Uit de bewoordingen op zich van artikel 16bb en artikel 35a lid 3 valt af te leiden, dat de gestelde norm die bij voldoening leidt tot aansprakelijkheid een zwaardere is dan die van de aannemer van artikel 16b lid 5. In laatstgenoemde bepaling wordt immers gesproken over een aannemer die wist of in redelijkheid moest vermoeden dat een onderaannemer in gebreke zou blijven om het op de G-rekening gestorte bedrag aan te wenden voor betaling van een sociale verzekeringspremie of loonbelasting. In de twee bepalingen over de koper wordt gesproken over «wist of behoorde te weten». Dit laatste impliceert op zich een grotere mate van culpa dan in het geval van de aannemer. De vraag is echter of de norm in de praktijk anders kan worden toegepast dan die betreffende de aannemer.

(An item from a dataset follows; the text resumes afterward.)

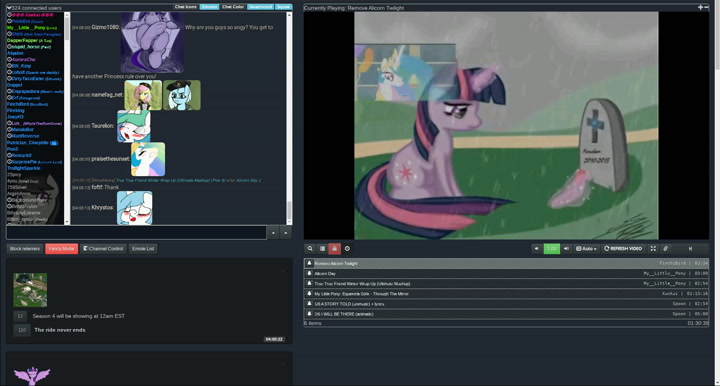The width and height of the screenshot is (720, 386).
Task: Select the Chat Color option
Action: (233, 7)
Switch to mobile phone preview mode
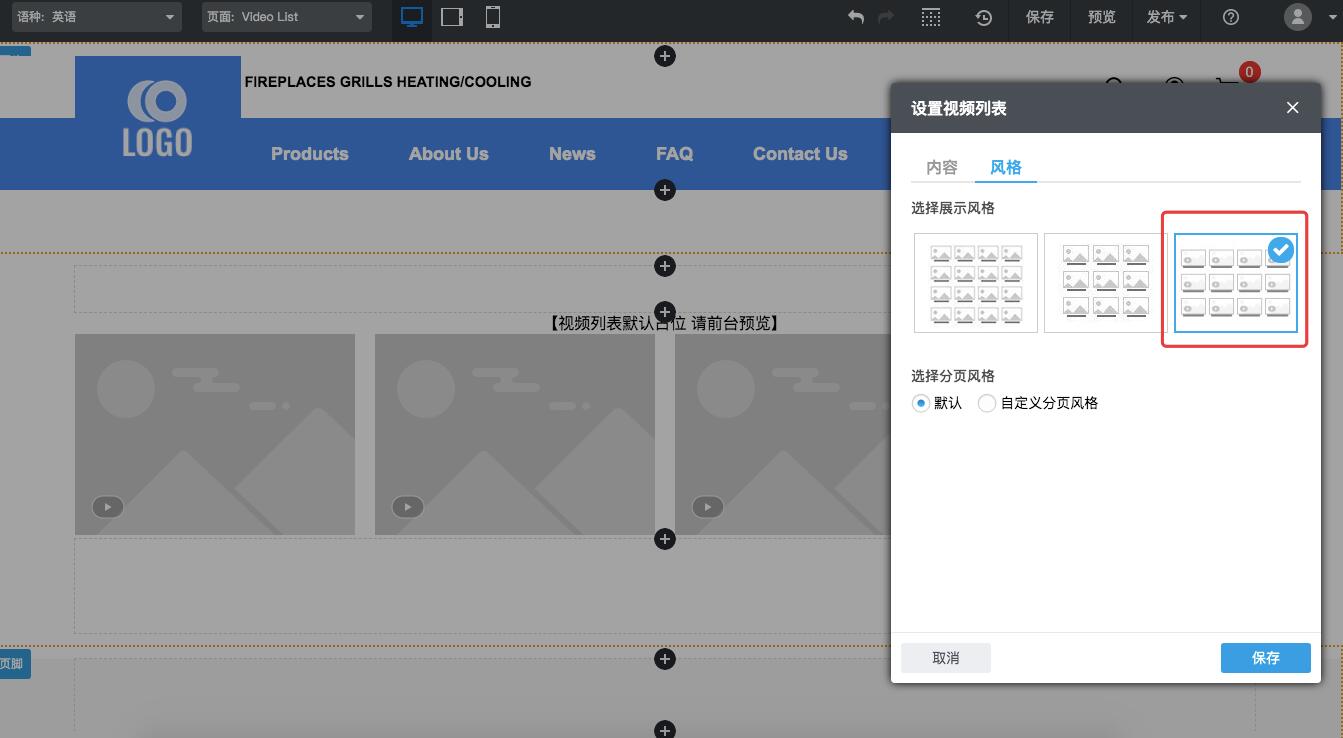1343x738 pixels. 492,16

In de memorie van antwoord wordt op pagina 7 met betrekking tot de bewijslastverdeling opgemerkt:

«De koper is gedisculpeerd indien aannemelijk is dat hij op het tijdstip van de koop niet wist of behoorde te weten dat terzake van de vervaardiging van de kleding te weinig of geen premie en belasting zou worden betaald. Zowel de koper als het uitvoeringsorgaan zijn gehouden een bijdrage te leveren aan de bewijsvoering. Toedeling van de bewijslast is dan ook geobjectiveerd. Dit betekent, dat de rechter de bewijslast zodanig kan verdelen dat beide partijen naar rato van hun mogelijkheden hieraan zullen moeten bijdragen.»

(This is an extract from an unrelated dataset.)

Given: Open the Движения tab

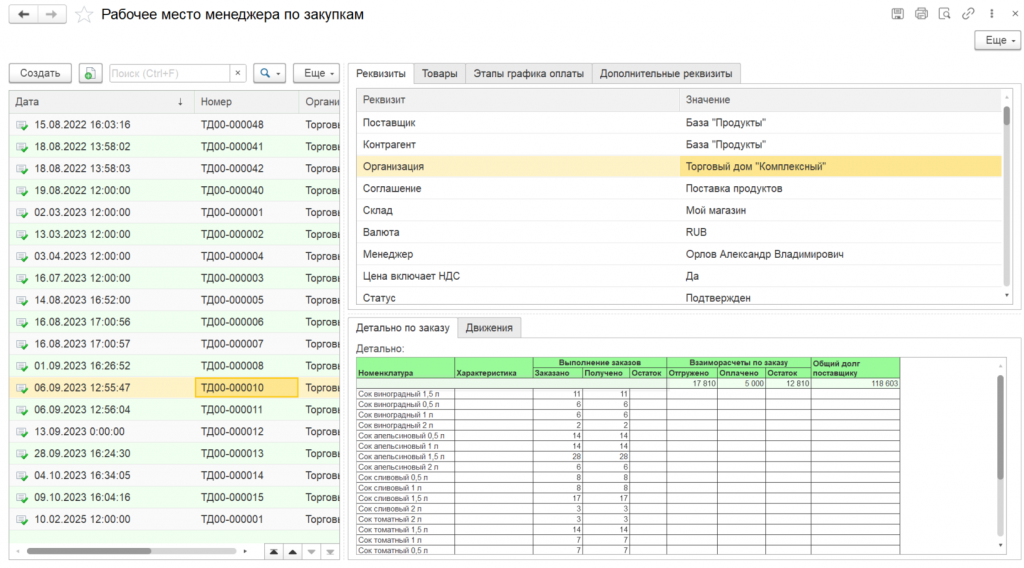Looking at the screenshot, I should tap(489, 328).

Verderop op die pagina valt te lezen:

«Een bedrijfsmatig handelende koper die een goede administratie bijhoudt, de aan hem uitgereikte facturen bewaart en zoveel mogelijk slechts met bonafide kopers in zee gaat, zal daarmee minder moeite hebben dan degene die minder nauwgezet aan zijn administratie en bewaarplichtverplichtingen voldoet en die regelmatig contracteert met twijfelachtige bedrijven.»

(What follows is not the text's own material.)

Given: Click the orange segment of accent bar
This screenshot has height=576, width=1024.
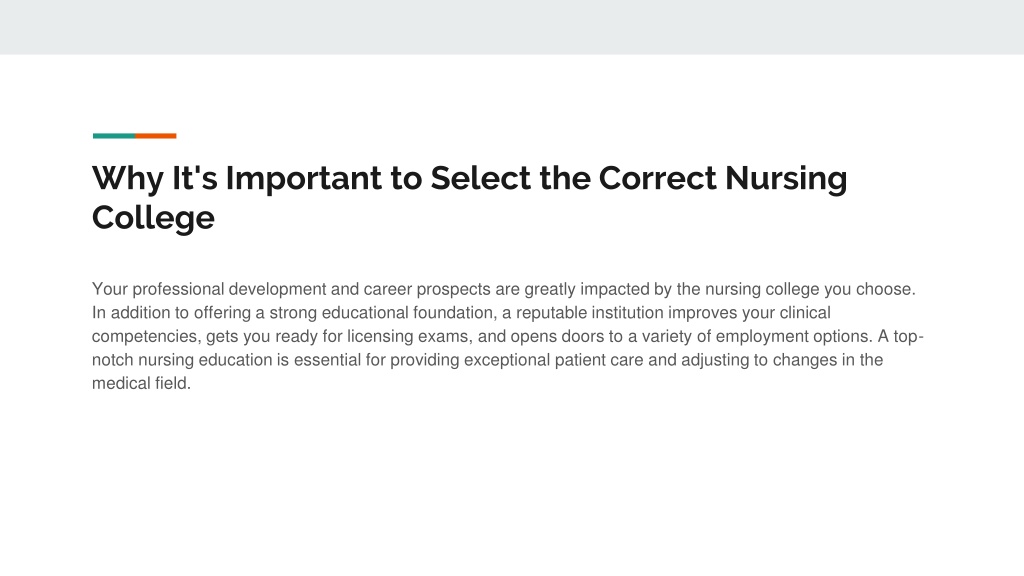Looking at the screenshot, I should (155, 136).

In het verslag en de nota naar aanleiding van het verslag wordt vervolgens summier aandacht besteed aan deze problematiek. Op pagina 5 in de nota naar aanleiding van het verslag valt nog te lezen:

«De koopsom is in het algemeen een goed criterium aan de hand waarvan beoordeeld kan worden of door de desbetreffende confectieateliers de premies en loonbelastingen niet konden, danwel kunnen worden betaald. Ook andere factoren kunnen daarbij evenwel een rol spelen. Immers, door de modegevoeligheid van confectie kunnen aanzienlijke prijsdalingen aan de orde zijn in deze sector. In geval van reden tot twijfel doet de koper er verstandig aan om nader onderzoek te verrichten. Hij kan bij de Belastingdienst en/of de UVI informeren of de producent(en) aldaar goed bekend staat(n) gelet op zijn (hun) betalingsgedrag. Ook zou de koper er voor kunnen kiezen om bij eerdere opdrachtgevers van de aannemer te informeren naar hun ervaringen met de betreffende (onder)aannemer.»

Voorts wordt dan weer verwezen naar de eerder geciteerde passage uit de memorie van toelichting.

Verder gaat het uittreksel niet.